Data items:
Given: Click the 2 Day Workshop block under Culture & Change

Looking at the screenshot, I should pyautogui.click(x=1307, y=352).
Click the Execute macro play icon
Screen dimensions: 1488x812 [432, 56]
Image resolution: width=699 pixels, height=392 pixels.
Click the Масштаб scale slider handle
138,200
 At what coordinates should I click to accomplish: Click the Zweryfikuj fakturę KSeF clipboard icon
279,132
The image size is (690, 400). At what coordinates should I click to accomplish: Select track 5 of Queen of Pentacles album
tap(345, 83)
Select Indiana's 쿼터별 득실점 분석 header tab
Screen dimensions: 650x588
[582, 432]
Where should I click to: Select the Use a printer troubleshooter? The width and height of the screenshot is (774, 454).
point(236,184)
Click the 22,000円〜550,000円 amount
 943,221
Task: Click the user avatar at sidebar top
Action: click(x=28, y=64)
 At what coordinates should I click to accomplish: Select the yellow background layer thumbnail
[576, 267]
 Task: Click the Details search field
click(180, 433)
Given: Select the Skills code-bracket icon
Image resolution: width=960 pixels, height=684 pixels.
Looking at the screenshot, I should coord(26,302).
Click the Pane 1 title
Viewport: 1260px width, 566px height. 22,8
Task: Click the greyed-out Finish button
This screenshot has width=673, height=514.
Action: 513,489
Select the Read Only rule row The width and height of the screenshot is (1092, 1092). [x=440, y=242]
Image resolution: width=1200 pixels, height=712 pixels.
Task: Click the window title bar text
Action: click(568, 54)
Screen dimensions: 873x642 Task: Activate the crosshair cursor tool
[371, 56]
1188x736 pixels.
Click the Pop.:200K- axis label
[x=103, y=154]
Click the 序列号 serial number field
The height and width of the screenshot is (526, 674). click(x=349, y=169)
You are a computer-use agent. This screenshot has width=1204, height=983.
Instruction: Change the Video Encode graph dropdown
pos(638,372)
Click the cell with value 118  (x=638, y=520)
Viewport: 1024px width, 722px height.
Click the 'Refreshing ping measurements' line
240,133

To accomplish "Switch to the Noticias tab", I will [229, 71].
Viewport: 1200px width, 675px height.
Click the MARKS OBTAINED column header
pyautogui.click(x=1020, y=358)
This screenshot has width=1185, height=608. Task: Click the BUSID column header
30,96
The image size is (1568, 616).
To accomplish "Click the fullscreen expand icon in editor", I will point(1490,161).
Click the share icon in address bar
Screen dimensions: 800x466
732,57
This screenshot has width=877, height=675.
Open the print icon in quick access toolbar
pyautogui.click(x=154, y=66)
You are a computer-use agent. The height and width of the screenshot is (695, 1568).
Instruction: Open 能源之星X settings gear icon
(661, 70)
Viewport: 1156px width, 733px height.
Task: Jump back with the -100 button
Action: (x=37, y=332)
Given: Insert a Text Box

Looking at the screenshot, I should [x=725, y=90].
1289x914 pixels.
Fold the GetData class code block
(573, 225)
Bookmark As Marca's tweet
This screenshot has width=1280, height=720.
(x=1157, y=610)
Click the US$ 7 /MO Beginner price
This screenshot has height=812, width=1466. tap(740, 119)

▸ Work item
Each line of the data that holds the word "computer" should be copied.

▸ Task solution
You are a computer-use agent. This screenshot has width=1204, height=983.
You are a computer-use agent. The height and width of the screenshot is (695, 1568).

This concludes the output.